→ Instructions for the task
Quote the lines of the records below verbatim, starting with the line that contains "Given: Open the view analytics bar-chart icon" and ending with the last line of the records.

──────── Data for this exercise

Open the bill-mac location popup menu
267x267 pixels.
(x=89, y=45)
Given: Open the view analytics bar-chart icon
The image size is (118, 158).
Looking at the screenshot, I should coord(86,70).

────────────────

→ Exercise result
Given: Open the view analytics bar-chart icon
The image size is (118, 158).
Looking at the screenshot, I should coord(86,70).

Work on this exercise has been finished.